Kaspar teoricamente não tinha contato algum com qualquer outro ser além das paredes de seu
cárcere. Sendo assim, como explicar o fato dele saber manusear tão bem objetos como copos e
pratos, o que indicaria um nível subjetivo de significação de tais objetos. Se Kaspar não sabia
nem mesmo se perceber como um indivíduo, não sabia o significado do pronome eu, ele no filme
é claramente, mesmo antes de se ver livre do cativeiro, retratado como conhecedor dos limites do
externo (o mundo conhecido, seu cativeiro assim como os objetos que lá se encontravam). Soa-
me estranho e mais surreal que Salvador Dali o fato de Kaspar Hauser manusear objetos tão bem
como qualquer um sem nem mesmo se identificar como sujeito.

O filme, na tentativa de tentar conter toda a discussão filosófica se torna lento e


maçante muitas vezes. Sim, o filme é da década de 70, mas não podemos esquecer que na sala do
cinema ao lado deviam estar Travolta e seus “Embalos de sábado a noite”. Portanto o fato de ser
antigo não se caracteriza como desculpa para não prender nossa atenção.
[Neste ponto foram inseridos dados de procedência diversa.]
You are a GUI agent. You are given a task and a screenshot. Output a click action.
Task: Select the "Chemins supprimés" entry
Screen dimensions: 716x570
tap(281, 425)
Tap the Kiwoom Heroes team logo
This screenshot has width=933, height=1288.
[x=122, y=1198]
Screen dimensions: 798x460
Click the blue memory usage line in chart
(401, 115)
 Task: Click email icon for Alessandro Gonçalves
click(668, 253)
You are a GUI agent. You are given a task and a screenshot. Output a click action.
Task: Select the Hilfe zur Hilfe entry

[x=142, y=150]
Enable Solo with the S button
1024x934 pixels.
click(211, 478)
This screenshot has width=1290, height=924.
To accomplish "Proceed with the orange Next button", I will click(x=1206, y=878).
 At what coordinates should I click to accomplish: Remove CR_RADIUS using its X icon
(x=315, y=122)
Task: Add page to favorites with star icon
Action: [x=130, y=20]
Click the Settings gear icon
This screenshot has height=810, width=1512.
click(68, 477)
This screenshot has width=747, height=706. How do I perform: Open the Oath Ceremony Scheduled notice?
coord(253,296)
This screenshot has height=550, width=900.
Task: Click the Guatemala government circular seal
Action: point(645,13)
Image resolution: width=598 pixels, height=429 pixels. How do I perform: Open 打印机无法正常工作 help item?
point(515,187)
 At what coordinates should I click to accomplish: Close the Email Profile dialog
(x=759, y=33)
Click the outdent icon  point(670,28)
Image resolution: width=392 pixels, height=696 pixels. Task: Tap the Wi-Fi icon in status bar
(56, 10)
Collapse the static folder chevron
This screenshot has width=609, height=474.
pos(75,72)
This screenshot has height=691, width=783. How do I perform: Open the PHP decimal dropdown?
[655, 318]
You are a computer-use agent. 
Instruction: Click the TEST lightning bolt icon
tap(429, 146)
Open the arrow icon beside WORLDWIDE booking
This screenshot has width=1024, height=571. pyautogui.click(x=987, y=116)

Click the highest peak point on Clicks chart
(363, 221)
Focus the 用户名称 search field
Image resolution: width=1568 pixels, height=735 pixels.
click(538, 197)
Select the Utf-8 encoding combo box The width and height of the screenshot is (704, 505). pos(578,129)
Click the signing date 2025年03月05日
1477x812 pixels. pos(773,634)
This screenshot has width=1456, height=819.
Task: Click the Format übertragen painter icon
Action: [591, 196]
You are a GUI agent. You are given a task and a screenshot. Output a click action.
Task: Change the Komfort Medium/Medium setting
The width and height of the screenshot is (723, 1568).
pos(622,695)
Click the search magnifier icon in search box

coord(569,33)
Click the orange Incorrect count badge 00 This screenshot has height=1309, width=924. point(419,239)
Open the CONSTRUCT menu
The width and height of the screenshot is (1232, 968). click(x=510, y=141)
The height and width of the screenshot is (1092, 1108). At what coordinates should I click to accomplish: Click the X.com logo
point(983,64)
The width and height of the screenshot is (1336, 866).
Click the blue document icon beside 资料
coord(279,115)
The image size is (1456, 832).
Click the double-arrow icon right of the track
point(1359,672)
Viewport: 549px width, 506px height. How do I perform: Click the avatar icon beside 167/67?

Ao todo, no filme, os mistérios de Kaspar Hauser e sua enigmática origem e fim


nos fazem parar, assistir e pensar. Pensar também a respeito de para quais ações deveria-mos
olhar e refletir a respeito dos pensamentos por detrás delas: as de Kaspar Hauser, um homem
incomum que descobriu tardiamente que em comparação com seu anterior enclausuramento nem
mesmo o céu poderia ser caracterizado como o limite; ou de seu suposto pai, que foi o primeiro a
lhe impor o diferente como única opção e a ignorância como sua prisão cativa?!